Dec 5 Ongoing fiscal distress and political turmoil in Detroit are ratcheting up speculation that the state of Michigan could step in and appoint someone to oversee the city's finances.
State Treasurer Andy Dillon met with some top Detroit officials on Wednesday amid growing concerns about "the city's near-term ability to meet its financial obligations and its long-term viability," Michigan's Treasury Department said in a statement.
"While we continue to work collaboratively with the city to move it forward, the (emergency financial manager) option cannot be taken off the table," the statement said. "As the treasurer has noted many times, delaying reforms and tough decisions only promises to make eventual solutions more difficult and painful."
Mayor Dave Bing said his administration "has had discussions with the state regarding an emergency financial manager previously." But he noted that until the state makes a final determination, he was continuing to implement his restructuring plan.
The appointment of an emergency manager would bring Detroit a step closer to a possible municipal bankruptcy filing because a manager is a prerequisite for that move under a current state law. However, that law, which took the place of a stronger emergency manager law that Michigan voters repealed on Nov. 6, gives also the state the opportunity to block the path to bankruptcy court.
EMERGENCY FINANCIAL MANAGER HAS LESS POWER
Unlike an emergency manager under the repealed 2011 law, an emergency financial manager's power would be more limited and would not allow for the suspension of collective bargaining agreements.
The city of 700,000 has been hard hit by a steep population drop, years of severe budget deficits and escalating employee costs -- factors that led state officials to begin an intervention process a year ago.
Michigan's biggest city is projecting it will run out of cash this month unless it receives $30 million of bond proceeds.
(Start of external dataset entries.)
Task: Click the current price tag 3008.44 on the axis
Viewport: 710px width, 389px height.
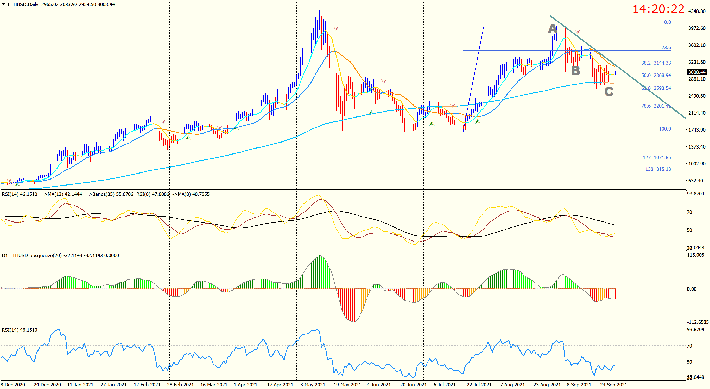Action: (697, 72)
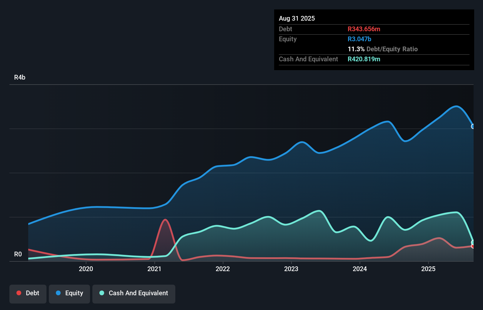This screenshot has height=310, width=483.
Task: Click the Equity endpoint marker on chart
Action: (473, 126)
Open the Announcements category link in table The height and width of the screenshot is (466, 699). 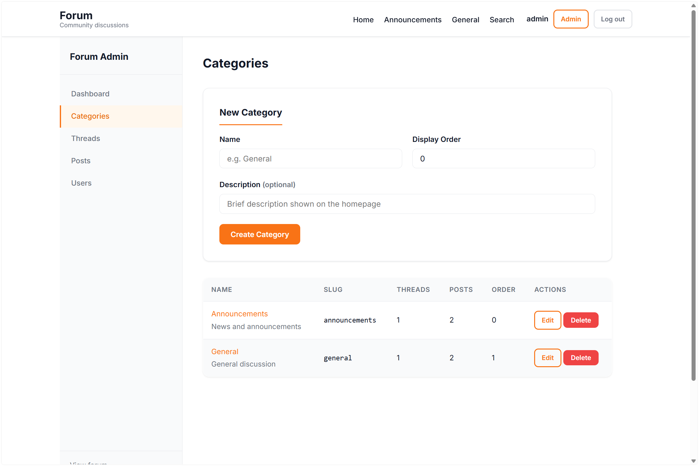[239, 314]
The state has tied the release of that money to certain conditions, including the hiring of law firm Miller Canfield to work on issues involving a consent agreement between Detroit and the state.
But the city council last month rejected a contract with the law firm and a coalition of Detroit public sector labor unions said on Wednesday they filed a complaint with Michigan's Attorney Grievance Commission alleging conflicts of interest by the law firm.
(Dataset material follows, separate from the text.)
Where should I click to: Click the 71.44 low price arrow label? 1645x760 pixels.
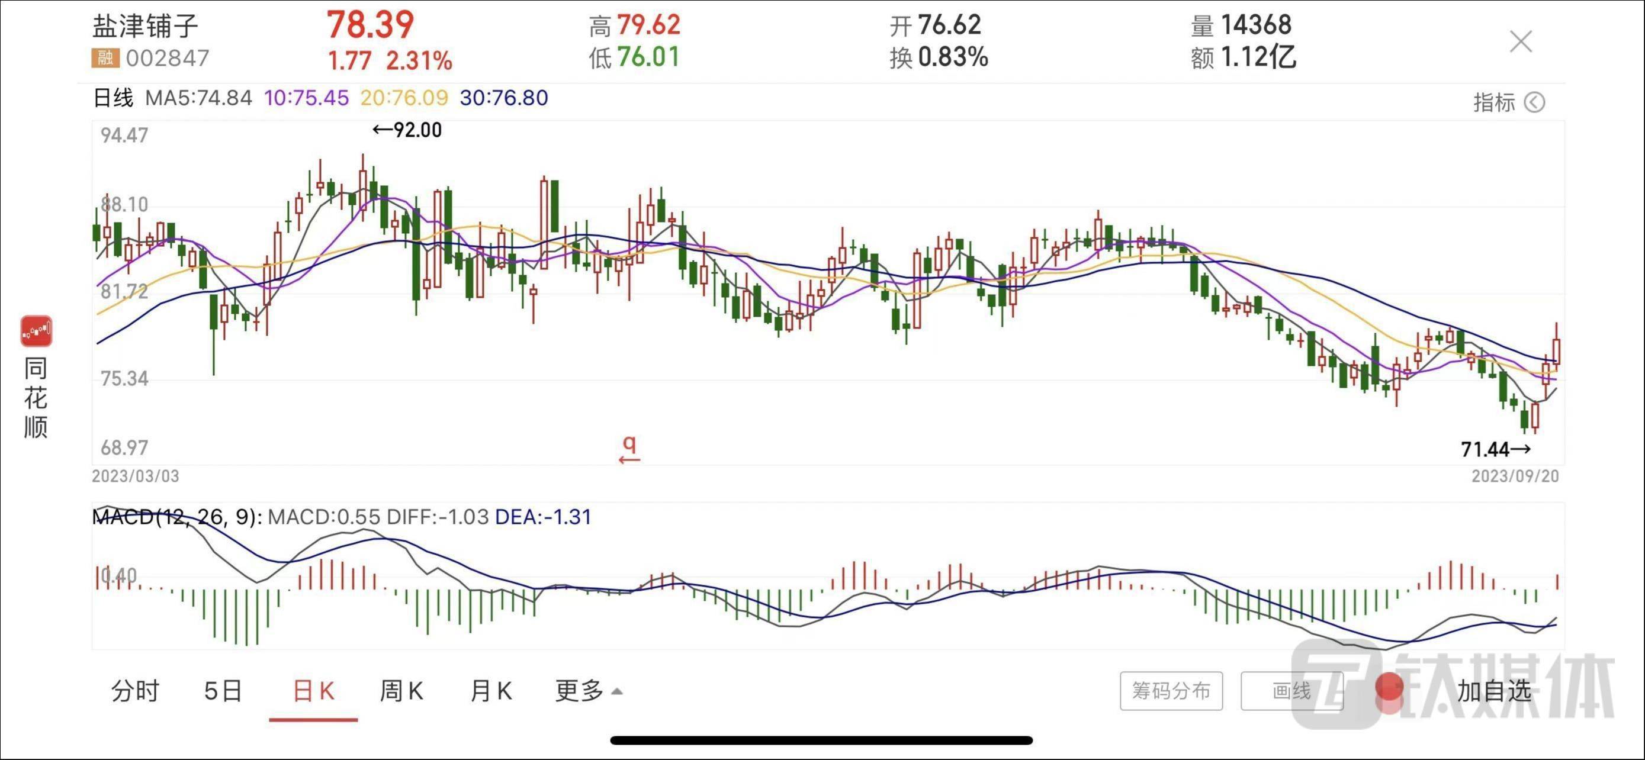pos(1496,449)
A comment from Miller Canfield was not immediately available.
The city council and the unions have been at odds with some of the changes Bing, state officials and an oversight board believe are needed to get Detroit's finances on better footing. The city's path to a fiscal restructuring is further clouded by ongoing litigation over the state's move to resurrect a former emergency manager law in place of the repealed 2011 law.
Using the former law to appoint a manager for Detroit would likely spark new litigation.
Meanwhile, the city council on Wednesday approved a budget amendment that Detroit finance officials said was needed to complete the city's fiscal 2012 comprehensive annual financial report (CAFR) by year end in order to receive state revenue- sharing payments. Michigan in the past has withheld the payments when Detroit was tardy in completing its CAFRs.